DETROIT (CN) — The United Auto Workers voted to authorize worker strikes Tuesday as the union begins negotiating with General Motors on a contract that is meant to inform future bargaining with Detroit automakers Ford and FCA US.
While the talks get underway, new details are emerging about a corruption probe the FBI began in 2015 into illegal negotiations. Last week agents conducted raids on the home of UAW President Gary Jones in suburban Detroit as well as the home of Jones’ predecessor at the union, Dennis Williams. The UAW’s northern Michigan conference center and a regional office in Missouri were raided as well.
Though originally focused on the misappropriation of union funds at FCA, the raids have recently been expanded to probe vendor contracts at General Motors.
The UAW represents approximately 150,000 workers, an overwhelming number of whom voted to authorize the strike option if necessary. On its website, the UAW said Ford voters were 95.98% in favor, while GM and FCA authorized the strike at 96.4% and 96%, respectively.

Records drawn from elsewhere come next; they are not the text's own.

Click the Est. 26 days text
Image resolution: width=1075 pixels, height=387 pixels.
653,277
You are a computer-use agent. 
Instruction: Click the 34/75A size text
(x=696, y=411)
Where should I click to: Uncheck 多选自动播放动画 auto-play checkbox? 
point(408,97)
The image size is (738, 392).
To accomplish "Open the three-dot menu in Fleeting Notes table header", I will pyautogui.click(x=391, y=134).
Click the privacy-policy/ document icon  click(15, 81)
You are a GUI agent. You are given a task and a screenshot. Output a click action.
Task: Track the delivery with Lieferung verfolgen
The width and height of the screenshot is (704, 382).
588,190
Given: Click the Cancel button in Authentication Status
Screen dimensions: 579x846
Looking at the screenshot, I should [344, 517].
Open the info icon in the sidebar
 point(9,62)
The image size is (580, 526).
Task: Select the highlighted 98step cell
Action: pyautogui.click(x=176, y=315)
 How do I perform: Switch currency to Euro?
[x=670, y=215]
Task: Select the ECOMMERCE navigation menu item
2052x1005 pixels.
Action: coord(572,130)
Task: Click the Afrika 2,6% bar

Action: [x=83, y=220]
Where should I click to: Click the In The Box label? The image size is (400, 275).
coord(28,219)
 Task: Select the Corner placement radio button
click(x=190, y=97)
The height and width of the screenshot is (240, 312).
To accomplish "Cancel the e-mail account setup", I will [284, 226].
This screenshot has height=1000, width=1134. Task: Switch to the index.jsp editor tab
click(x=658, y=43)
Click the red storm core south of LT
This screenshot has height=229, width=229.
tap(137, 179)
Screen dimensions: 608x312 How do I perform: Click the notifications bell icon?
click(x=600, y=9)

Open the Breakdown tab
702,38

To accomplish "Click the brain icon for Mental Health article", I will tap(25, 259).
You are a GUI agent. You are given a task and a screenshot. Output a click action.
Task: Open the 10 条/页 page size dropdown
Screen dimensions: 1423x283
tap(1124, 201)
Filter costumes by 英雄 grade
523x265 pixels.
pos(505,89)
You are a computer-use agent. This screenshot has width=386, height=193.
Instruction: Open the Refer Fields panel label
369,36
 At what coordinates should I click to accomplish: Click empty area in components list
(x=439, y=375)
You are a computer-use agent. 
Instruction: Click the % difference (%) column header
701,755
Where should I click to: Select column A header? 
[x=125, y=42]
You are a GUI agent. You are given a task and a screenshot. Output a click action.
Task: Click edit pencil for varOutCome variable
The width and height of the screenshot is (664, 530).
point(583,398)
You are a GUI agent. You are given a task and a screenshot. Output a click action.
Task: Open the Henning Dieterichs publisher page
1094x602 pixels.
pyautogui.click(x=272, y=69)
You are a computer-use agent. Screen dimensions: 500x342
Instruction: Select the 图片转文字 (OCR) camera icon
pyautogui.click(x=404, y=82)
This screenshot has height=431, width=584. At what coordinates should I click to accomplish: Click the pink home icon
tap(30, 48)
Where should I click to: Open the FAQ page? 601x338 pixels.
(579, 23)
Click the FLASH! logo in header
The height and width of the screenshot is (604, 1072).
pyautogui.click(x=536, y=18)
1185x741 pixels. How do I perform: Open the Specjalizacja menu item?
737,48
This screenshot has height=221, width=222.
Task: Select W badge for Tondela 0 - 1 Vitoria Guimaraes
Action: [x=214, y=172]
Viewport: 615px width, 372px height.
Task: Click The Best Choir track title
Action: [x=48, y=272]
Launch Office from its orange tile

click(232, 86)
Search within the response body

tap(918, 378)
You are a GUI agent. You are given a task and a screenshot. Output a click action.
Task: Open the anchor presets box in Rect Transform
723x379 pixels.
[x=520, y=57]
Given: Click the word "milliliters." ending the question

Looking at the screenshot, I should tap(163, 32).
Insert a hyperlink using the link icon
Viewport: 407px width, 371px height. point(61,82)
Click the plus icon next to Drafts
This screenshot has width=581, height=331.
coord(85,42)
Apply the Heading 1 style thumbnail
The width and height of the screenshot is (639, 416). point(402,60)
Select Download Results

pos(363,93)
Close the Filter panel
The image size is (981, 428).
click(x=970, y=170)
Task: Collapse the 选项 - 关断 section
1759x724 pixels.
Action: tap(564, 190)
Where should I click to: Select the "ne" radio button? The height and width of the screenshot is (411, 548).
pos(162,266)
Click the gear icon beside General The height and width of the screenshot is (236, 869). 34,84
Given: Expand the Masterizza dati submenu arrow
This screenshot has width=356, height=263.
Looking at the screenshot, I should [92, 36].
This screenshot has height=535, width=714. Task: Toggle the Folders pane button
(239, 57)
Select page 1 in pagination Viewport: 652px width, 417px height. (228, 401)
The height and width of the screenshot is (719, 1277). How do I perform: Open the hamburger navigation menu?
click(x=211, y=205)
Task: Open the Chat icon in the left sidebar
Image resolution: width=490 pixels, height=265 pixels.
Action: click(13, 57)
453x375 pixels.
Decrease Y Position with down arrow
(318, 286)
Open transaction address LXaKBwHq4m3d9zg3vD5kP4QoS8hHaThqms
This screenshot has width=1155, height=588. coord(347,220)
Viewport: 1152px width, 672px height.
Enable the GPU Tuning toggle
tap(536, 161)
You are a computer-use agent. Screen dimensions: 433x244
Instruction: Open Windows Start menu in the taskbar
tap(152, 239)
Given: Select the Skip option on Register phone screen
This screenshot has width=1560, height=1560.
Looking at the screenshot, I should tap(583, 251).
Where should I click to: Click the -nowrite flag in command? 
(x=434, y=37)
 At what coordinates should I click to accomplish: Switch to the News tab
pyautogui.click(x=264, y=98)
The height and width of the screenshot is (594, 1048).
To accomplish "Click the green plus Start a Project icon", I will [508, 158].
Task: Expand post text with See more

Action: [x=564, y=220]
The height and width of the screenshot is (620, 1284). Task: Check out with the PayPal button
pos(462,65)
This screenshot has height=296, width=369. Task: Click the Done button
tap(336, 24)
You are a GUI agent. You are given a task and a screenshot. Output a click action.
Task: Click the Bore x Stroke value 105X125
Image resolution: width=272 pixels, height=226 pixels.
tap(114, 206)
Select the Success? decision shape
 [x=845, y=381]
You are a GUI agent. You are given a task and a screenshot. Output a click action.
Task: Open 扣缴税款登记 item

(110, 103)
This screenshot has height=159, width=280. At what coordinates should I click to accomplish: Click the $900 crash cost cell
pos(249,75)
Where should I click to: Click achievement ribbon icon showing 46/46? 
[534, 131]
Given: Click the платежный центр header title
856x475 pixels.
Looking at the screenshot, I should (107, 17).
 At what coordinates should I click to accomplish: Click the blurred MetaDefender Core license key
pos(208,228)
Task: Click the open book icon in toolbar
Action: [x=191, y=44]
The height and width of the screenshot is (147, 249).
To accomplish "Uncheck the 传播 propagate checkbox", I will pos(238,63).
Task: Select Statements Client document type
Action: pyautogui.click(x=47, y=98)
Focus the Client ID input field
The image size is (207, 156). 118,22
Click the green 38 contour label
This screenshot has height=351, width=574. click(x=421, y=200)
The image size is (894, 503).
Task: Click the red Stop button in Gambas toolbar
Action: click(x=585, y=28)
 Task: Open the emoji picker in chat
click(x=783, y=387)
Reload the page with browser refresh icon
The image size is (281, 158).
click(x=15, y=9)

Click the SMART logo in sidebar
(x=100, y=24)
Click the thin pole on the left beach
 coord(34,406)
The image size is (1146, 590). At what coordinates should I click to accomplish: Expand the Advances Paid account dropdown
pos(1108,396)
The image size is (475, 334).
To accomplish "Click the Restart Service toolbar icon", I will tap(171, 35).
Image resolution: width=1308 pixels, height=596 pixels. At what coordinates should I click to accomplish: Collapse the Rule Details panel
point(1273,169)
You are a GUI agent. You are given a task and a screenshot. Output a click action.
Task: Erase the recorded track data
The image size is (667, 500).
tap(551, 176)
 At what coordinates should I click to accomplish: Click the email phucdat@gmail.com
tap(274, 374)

“No one goes into collective bargaining taking a strike lightly. But it is a key tool in the tool belt as our bargaining team sits across from the company,” Jones said in a statement. “Ultimately, the company holds that destiny in their hands as they bargain. Clearly the UAW stood up for them in a very dark time, now that they are profitable it is time for them to stand up for all of us.”
General Motors drew critical remarks from President Donald Trump in November 2018 when CEO Mary Barra announced that the company would idle two plants in Detroit and five overall in North America in a restructuring effort designed to keep the automaker competitive.
The current contracts with the UAW are set to expire Sept. 14 at 11:59 p.m. Workers could strike immediately then or agree to a temporary extension as talks continue.
“Mary Barra said from the outset of these talks that we will stand up as we tackle a changing industry. We are ready to stand strong for our future,” Jones said. “We are focused. We are prepared and we are all ready to stand up for our members, our communities and our manufacturing future.”
In a response published by General Motors, David Barnas said the company was ready to negotiate but would not address the vote authorizing strikes.
“We look forward to having constructive discussions with the UAW on reaching an agreement that builds a strong future for our employees and our business,” he said.